> [REQUIRED WORK]: The answer consists of the lines from the line holding "You are a GUI" through the last line of the entries, retyped exactly, and nothing else. No pictures belong in it.

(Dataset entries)
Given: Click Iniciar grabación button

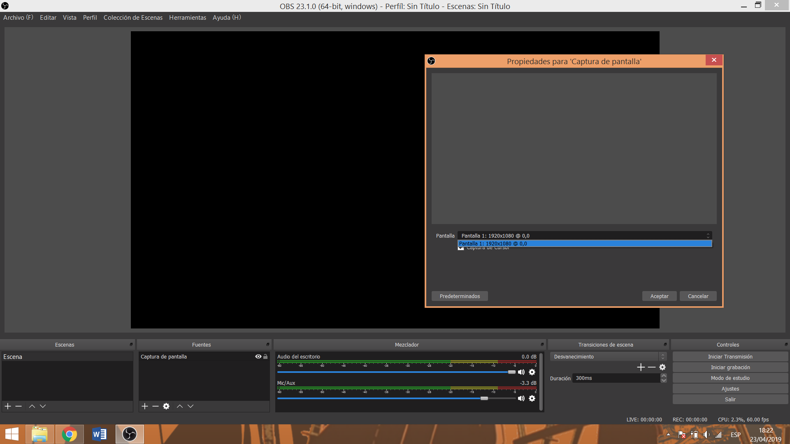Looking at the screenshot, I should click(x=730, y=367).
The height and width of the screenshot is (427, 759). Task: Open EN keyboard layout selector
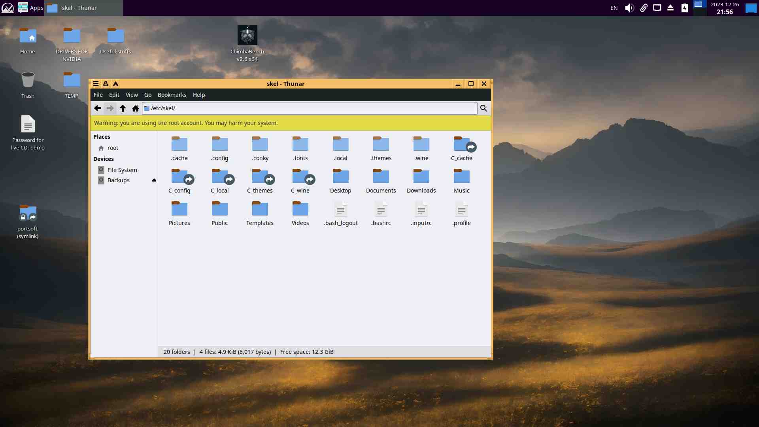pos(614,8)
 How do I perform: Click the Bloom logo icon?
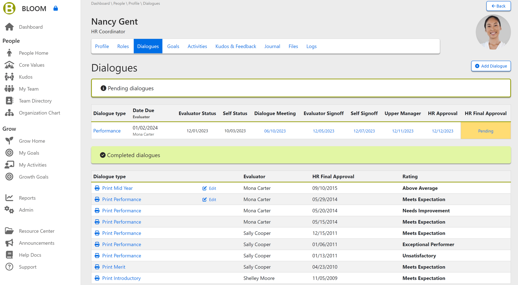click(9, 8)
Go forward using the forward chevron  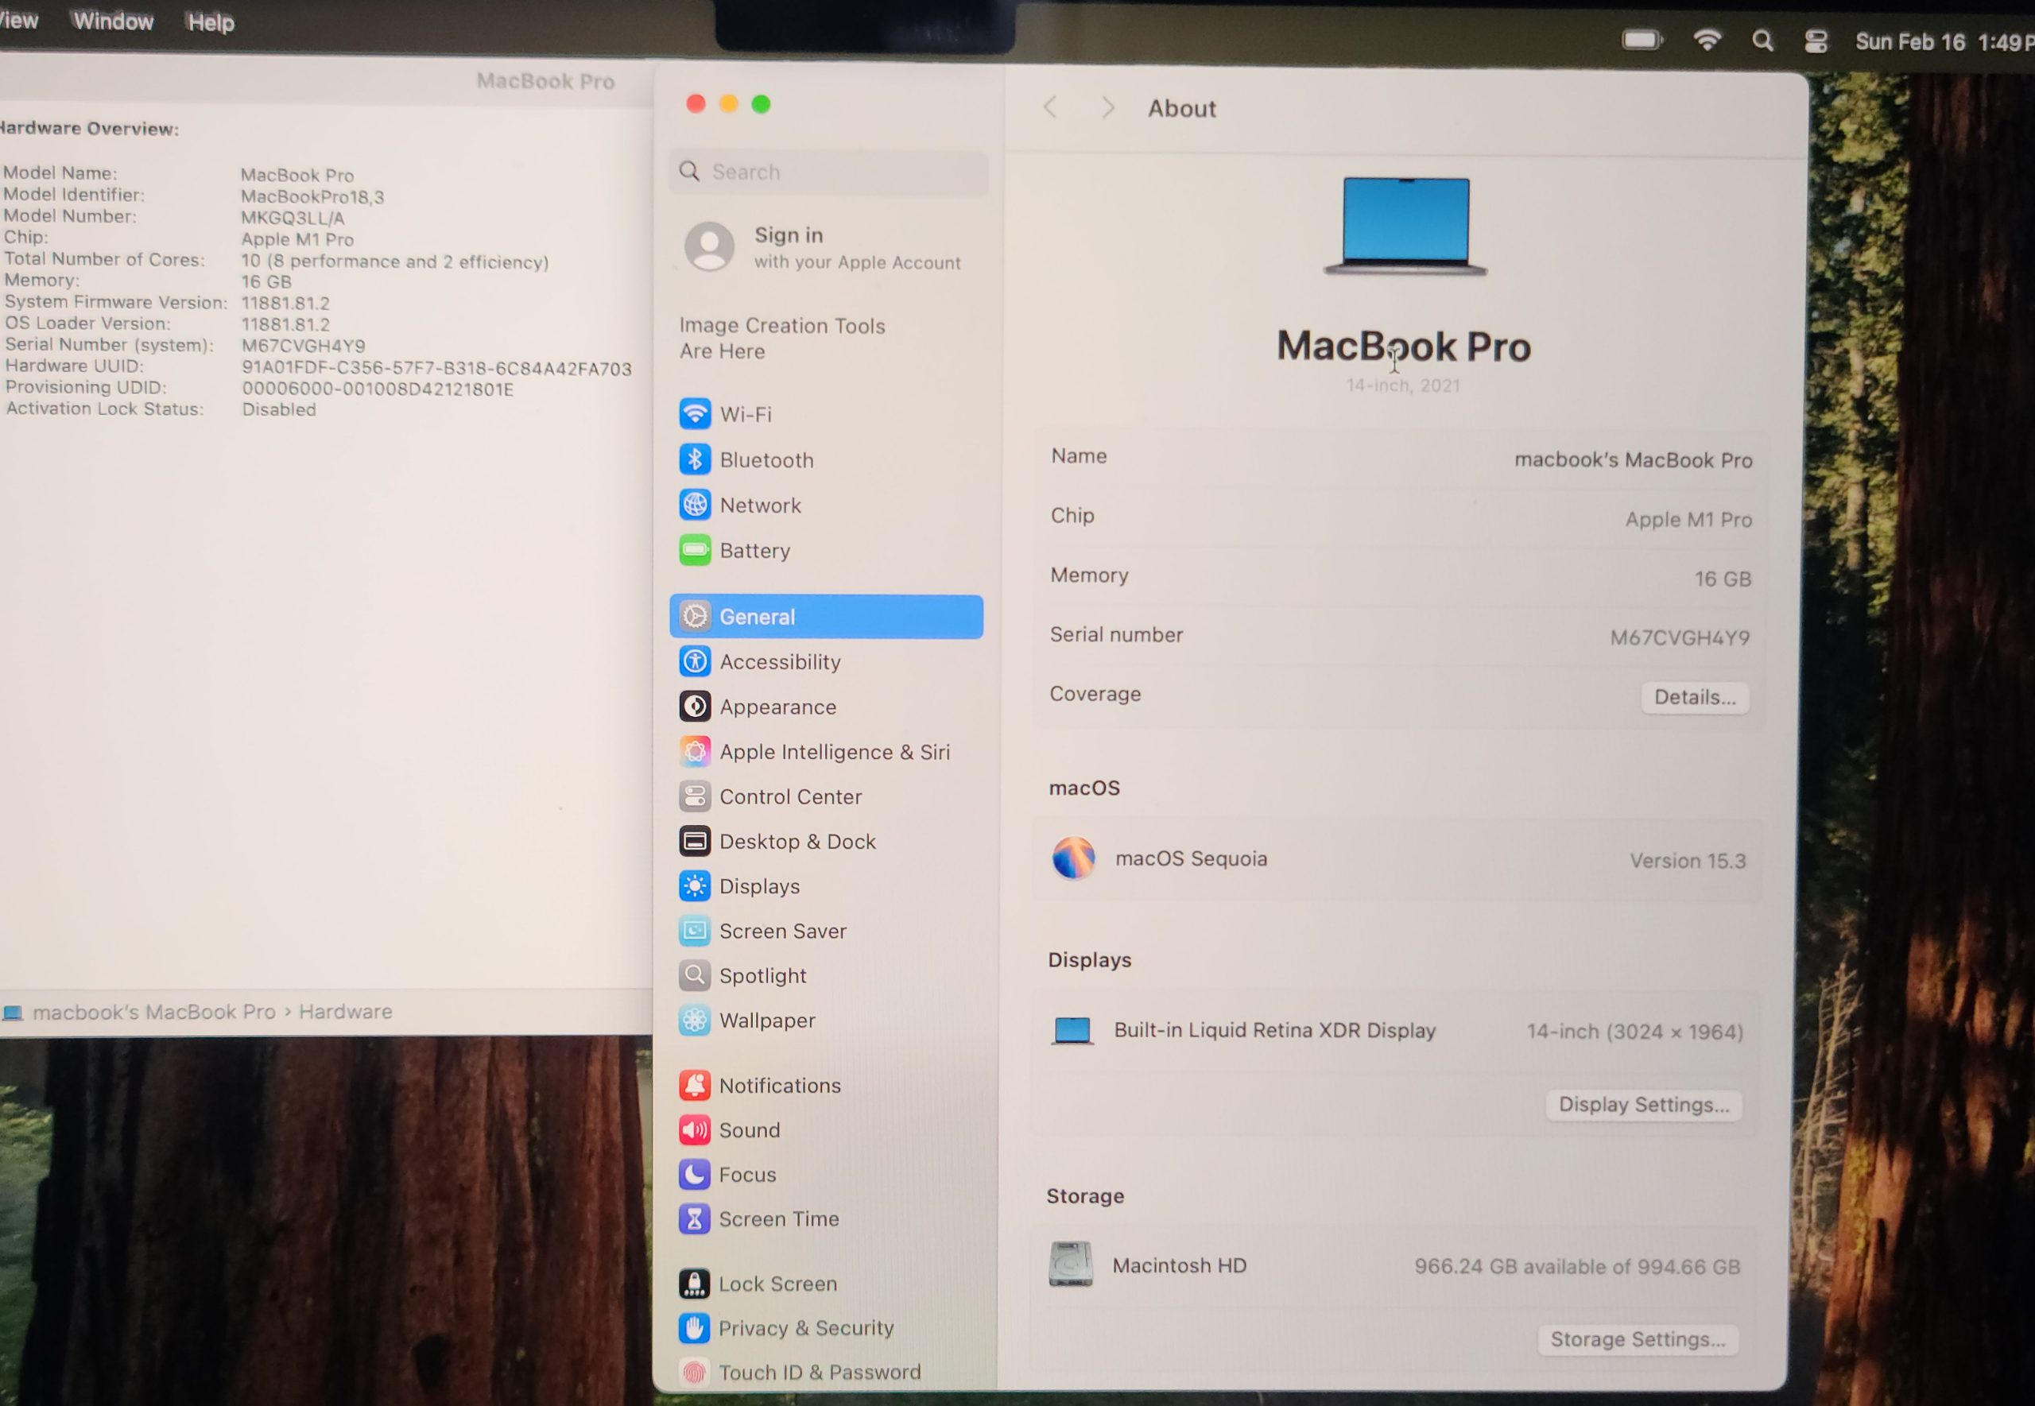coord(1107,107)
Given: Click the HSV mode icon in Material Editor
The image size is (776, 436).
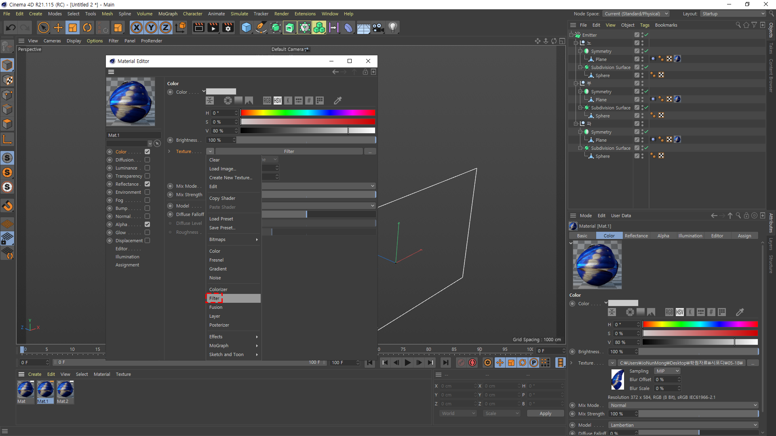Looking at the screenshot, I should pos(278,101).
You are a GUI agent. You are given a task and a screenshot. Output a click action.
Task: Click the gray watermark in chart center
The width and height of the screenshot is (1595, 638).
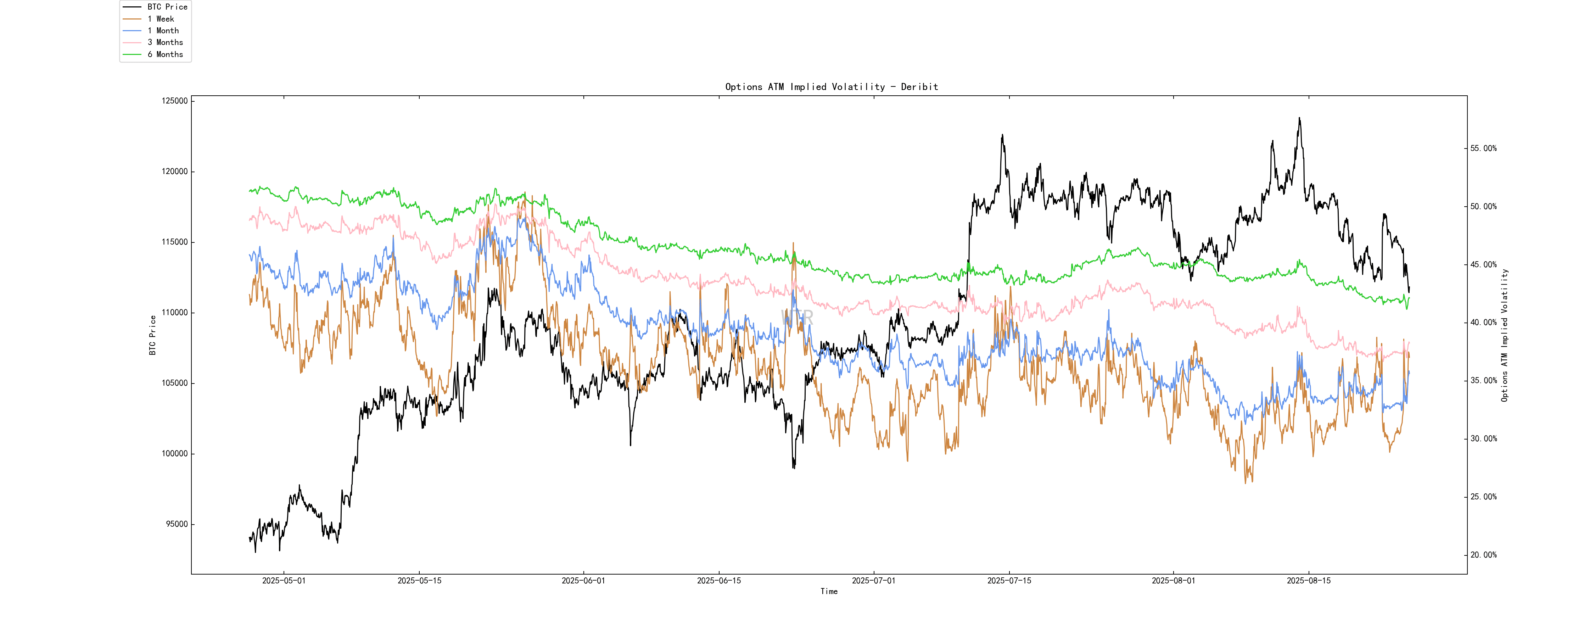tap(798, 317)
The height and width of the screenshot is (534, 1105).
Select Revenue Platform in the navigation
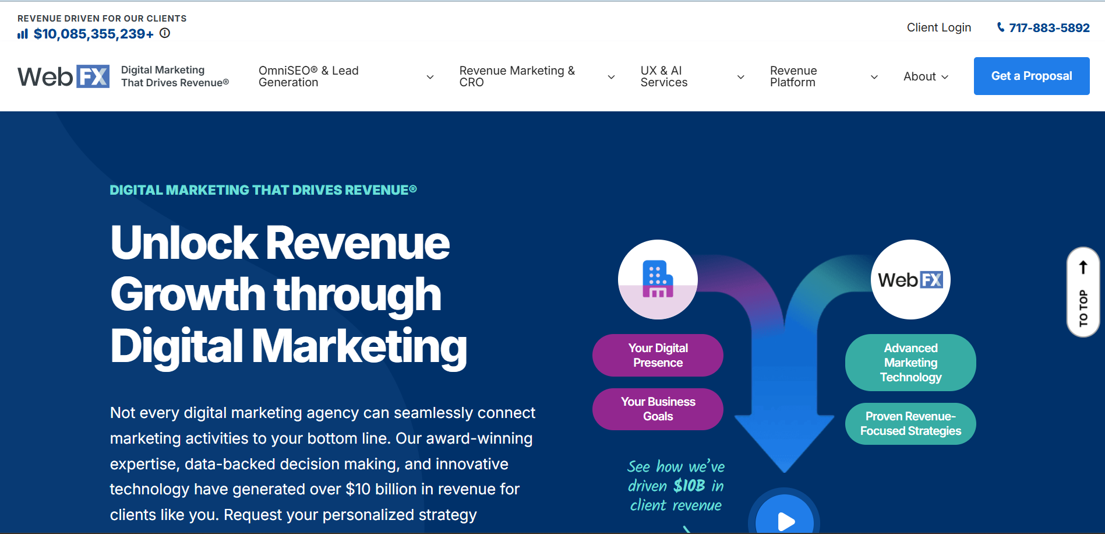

> [EXERCISE RESPONSE]:
You are a GUI agent. You are given a task and a screenshot. Output a click action.
Task: Click the gray watermark in chart center
The width and height of the screenshot is (1595, 638).
tap(798, 317)
The height and width of the screenshot is (534, 1105).
Select Revenue Platform in the navigation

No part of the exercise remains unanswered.